The Phenix package is primarily a command-line driven software engine using the phenix.refine execution script. Keeping with that philosophy, Phenix/DivCon has extended the Phenix command line options (and these are listed below). However, most users actually utilize the provided qbphenix script in order to run the correct tools at the right time. This is because Phenix/DivCon requires greater setup and management due to its reliance on fully protonated systems. In addition, analyses such as XModeScore and 3DRISM-based water picking use additional steps and tools outside of the purview of the phenix.refine tool. To see these switches in action, take a look at the examples below along with the Phenix/DivCon tutorial.
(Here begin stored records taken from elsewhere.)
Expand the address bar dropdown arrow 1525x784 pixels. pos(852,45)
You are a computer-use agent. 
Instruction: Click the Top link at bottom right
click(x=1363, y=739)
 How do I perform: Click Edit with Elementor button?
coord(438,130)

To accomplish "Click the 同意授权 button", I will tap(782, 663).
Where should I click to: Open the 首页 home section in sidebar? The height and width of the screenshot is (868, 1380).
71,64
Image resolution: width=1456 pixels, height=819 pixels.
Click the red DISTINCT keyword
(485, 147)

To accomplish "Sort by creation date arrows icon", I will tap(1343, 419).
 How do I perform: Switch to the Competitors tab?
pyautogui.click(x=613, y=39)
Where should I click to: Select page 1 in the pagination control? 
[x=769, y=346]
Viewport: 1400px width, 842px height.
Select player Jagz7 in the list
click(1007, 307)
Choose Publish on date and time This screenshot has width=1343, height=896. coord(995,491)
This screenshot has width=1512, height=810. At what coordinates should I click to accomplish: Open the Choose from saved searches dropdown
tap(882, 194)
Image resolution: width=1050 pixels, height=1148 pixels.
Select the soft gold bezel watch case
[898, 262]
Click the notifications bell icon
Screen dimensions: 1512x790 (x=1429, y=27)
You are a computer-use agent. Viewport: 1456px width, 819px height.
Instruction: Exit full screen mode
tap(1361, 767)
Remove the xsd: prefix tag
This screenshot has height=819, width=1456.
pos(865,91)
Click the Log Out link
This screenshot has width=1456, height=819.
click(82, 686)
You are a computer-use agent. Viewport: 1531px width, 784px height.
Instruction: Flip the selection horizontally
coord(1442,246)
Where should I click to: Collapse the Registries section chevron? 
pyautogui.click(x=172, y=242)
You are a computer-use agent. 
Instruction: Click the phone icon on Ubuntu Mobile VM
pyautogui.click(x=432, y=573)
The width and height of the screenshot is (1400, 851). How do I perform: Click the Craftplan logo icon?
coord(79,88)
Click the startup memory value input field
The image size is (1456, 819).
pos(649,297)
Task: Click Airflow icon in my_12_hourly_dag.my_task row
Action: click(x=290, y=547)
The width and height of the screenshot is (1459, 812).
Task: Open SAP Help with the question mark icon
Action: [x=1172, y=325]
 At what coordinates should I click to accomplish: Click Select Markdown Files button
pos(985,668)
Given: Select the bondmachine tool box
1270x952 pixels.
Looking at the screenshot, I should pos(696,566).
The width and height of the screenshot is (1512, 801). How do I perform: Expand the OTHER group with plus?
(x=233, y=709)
The following page is broken down into two sections. The first – and arguably most important – is the options for the qbphenix script provided within the package.

1. qbphenix Options

The qbphenix script options are broken down into various “Option Groups” based upon the expected applications of the Phenix/DivCon interface. All qbphenix options begin with a double dash (i.e. “‑‑”):

General Options

Option Default Description
–jobID none The jobID can be thought of as the “basename” for the pdb, mtz, and cif files provided in a directory. The option is a handy shortcut for those who utilize the {basename}.pdb {basename}.mtz {basename}.cif Provide the name of the job.
–pdbFile  none Specify the name of PDB input file required for the refinement.
–pdbID  none Optionally, instead of providing the pdbFile as in the previous option, you can simply provide a PDBID which will be downloaded automatically from the PDB (note: depending upon your environment, use of this option may require that you set your proxy for wget/curl).
–cifFile  none Specify the name of the ligand CIF. This file is used to set protonation when MOE is used as the protonator; however, the stereochemical restraints for the species are not used.
–dataFile  none The datafile is the file which provides the experimental data used in subsequent calculations. There are generally three types or contexts:

  • In refinement, provide reflection data (e.g. MTZ) file for refinement. This file is given directly to phenix.refine and therefore any format supported by Phenix is acceptable.
  • For explicit water picking (using RISM) you should provide the CCP4 map.
  • Finally, in the event that you wish to perform a Docking calculation, the MTZ file with map coefficients should be provided.
–dir  none (Optional) Specify a subDir name to run the job in this subDir. The new directory is made at runtime, and this option is useful when running multiple calculations in a single main directory and when you wish to organize your calculations based upon subdirectories.
–qmMethod pm6 Set the quantum mechanics method to run ONIOM (QM/MM) or QM‑region refinement using the chosen Hamiltonian.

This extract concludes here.